In contrast to the tables used by relational databases, MongoDB uses a JSON-based document data model. Thus, documents are a more natural way to represent data as a single structure with related data embedded as sub-documents and arrays collapses what is otherwise separated into parent-child tables linked by foreign keys in a relational database. You can model data in any way that your application demands – from rich, hierarchical documents through to flat, table-like structures, simple key-value pairs, text, geospatial data, and the nodes as well as edges used in graph processing.

Though, in order to speed up queries, data stored in documents can be indexed on arbitrary attributes:

  • Primary Index exists in every collection, the _id attribute.
  • Compound Indexes allow the indexing against multiple keys in the document.
  • MultiKey Indexes are used for array values.
  • Wildcard Indexes auto-index all matching fields, including sub-documents and arrays.
  • Text Indexes support for text searches with additional Full-Text Search capabilities based on Lucene in MongoDB Atlas.
  • GeoSpatial Indexes for spatial geometries.
  • Hashed Indexes for sharding, i.e. horizontal scaling.

Indexes leverage additional features to either support advanced use cases or reduce the index size as:

  • Unique Indexes ensure that a value is not duplicated.
  • Partial Indexes allow indexes on subsets of data based on expressions.
  • Sparse Indexes only index documents which have the given field.
  • TTL Indexes delete a document when it has expired.
  • Case Insensitive Indexes support searching for data.

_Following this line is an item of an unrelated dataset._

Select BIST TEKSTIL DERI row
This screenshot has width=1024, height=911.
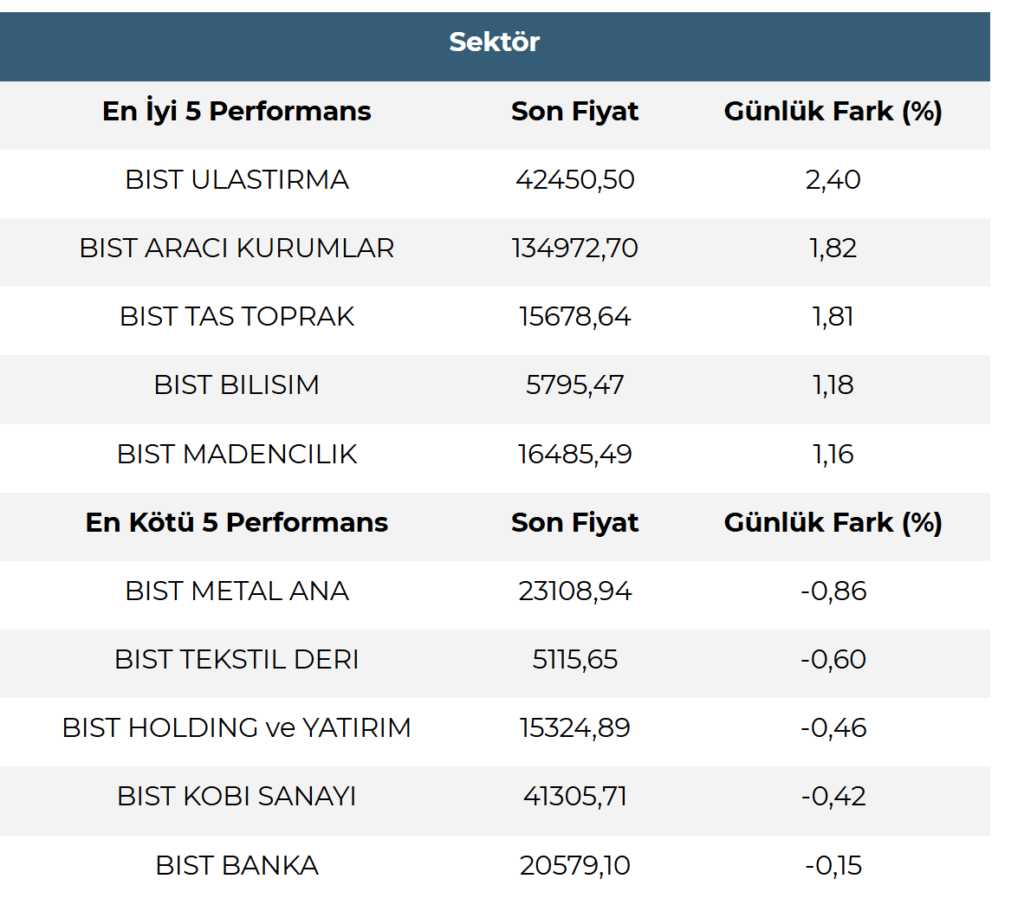tap(237, 660)
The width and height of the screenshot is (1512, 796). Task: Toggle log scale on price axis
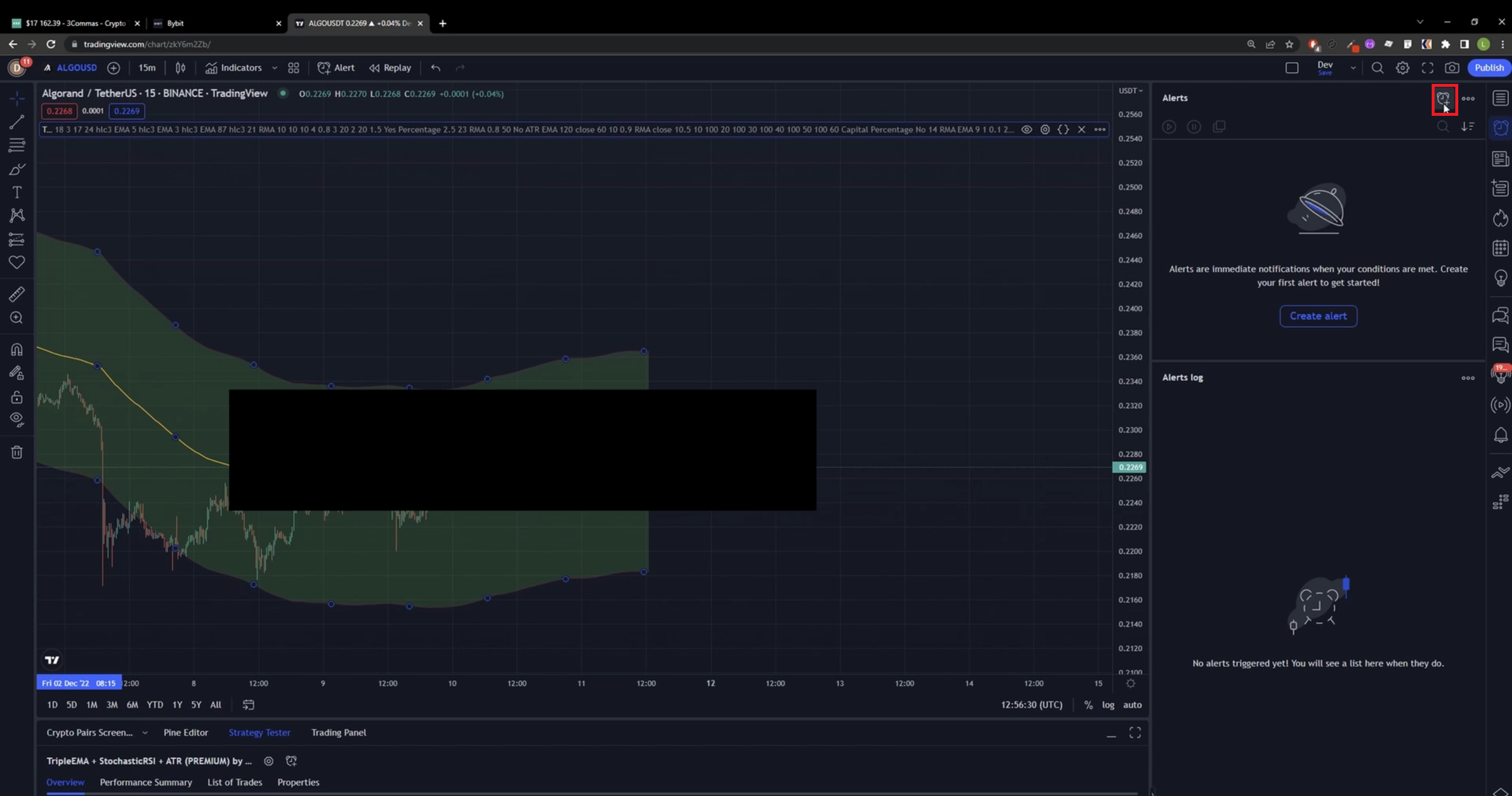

This being the case, the ability to model data in complex structures require a powerful language for CRUD operations.
For that fact, the MongoDB Query Language (MQL) allows one to create expressive queries against poly structured documents such as “Find anyone with a phone number starting with ‘1-212*’ “ or “Check if the person with number ‘555-444-333’ is on the ‘do not call’ list”.
There are also means for inserting, updating and inserting data, i.e. if a document does not exist it will be inserted, which are not covered in this article. To see the documentation for further details, please click here.

The latest release, MongoDB 4.2, also supports the usage of Aggregation Pipeline Stages in update statements as seen within this document. Aggregation Pipelines are advanced data processing pipelines used for data transformations and analytics. That being so, documents enter a multi-stage pipeline that transforms the documents into aggregated results. That requires a bit of legwork and thus an aggregation pipeline consists of stages with each stage transforming the documents as they pass through the pipeline. Pipeline stages do not need to produce one output document for every input document; e.g., some stages may generate new documents or filter out documents entirely.

The image below illustrates an example aggregation pipeline with two stages on the orders collection, that of the $match stage filters the documents by the status field and passes to the next stage those documents that have a status equal to A. The $group stage groups the documents by the cust_id field to calculate the sum of the amount for each unique cust_id.

Please note that pipeline stages can appear multiple times in a single pipeline.

For a list of all available stages, see Aggregation Pipeline Stages.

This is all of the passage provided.